“The Graduate” will turn 50 next year. In the unlikely event that you’ve never seen it, the protagonist of the movie is a young, idealistic, newly-minted Baby Boomer college graduate with no clear plans who is confronted with a future in an adult world that looks drab, corrupt, and overly materialistic. He is comically seduced by Mrs. Robinson, a much older woman who stands for all of the corruption of her generation. In the end, of course, our hero ultimately retains his ideals and prevails.

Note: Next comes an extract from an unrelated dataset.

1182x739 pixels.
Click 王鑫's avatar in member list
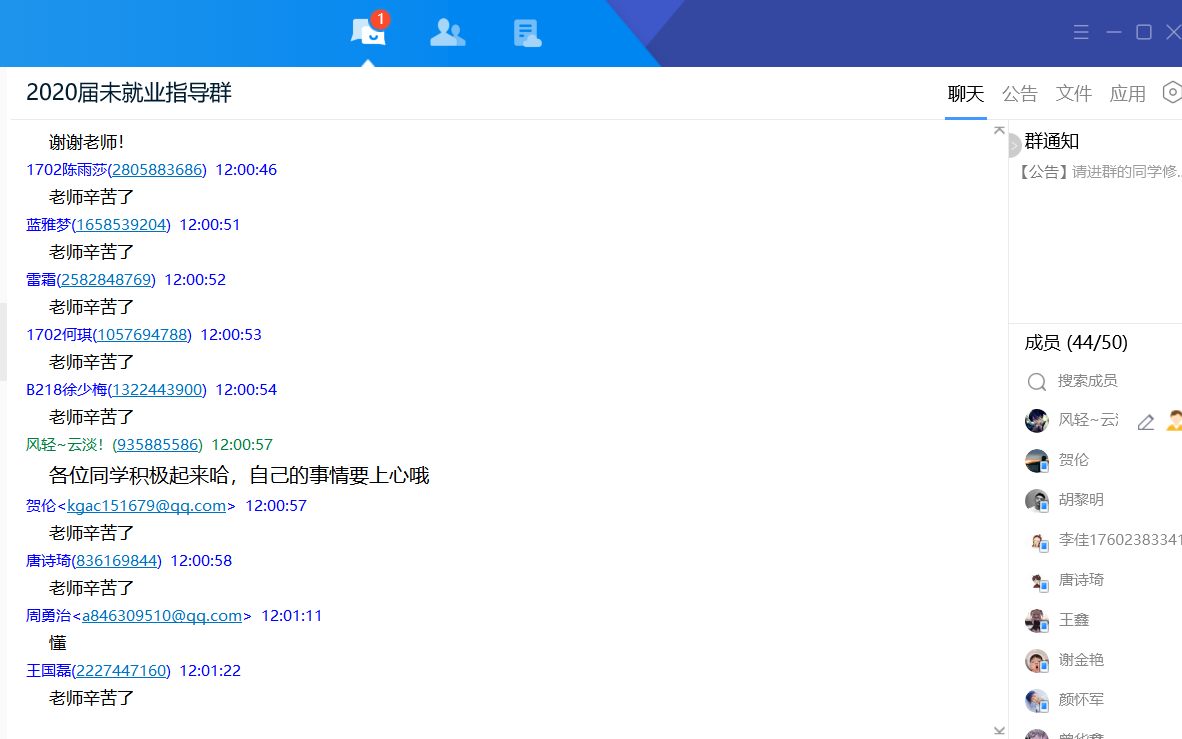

The movie is a classic of its kind, but it should be seen as a myth or a cartoon; the distinction between the boring, racist, materialistic World War II generation and the truth-seeking Boomers was always absurd. Today, of course, the tables have turned; Boomers are largely viewed as being narcissistic and self-indulgent, while Mrs. Robinson would be lauded as a member of the “Greatest Generation.” Tom Brokaw probably believes she fought heroically for our freedom at Omaha Beach. But that is a topic for another day.
The current relevance of this is simple; it is clear that many Sanders supporters, and possibly even Bernie himself (he is a sixties guy, after all) see their campaign against Hillary Clinton in much the same light as the movie. My advice to them is to get over their self-righteousness and move on. In the real world, as opposed to the mythological one portrayed in the movie, there are no perfect candidates, and no completely pure political choices; every election requires an identification of the lesser evil. Hillary is not the Democrats’ equivalent of Mrs. Robinson, and Donald Trump is, in fact, a clear and present danger to the country.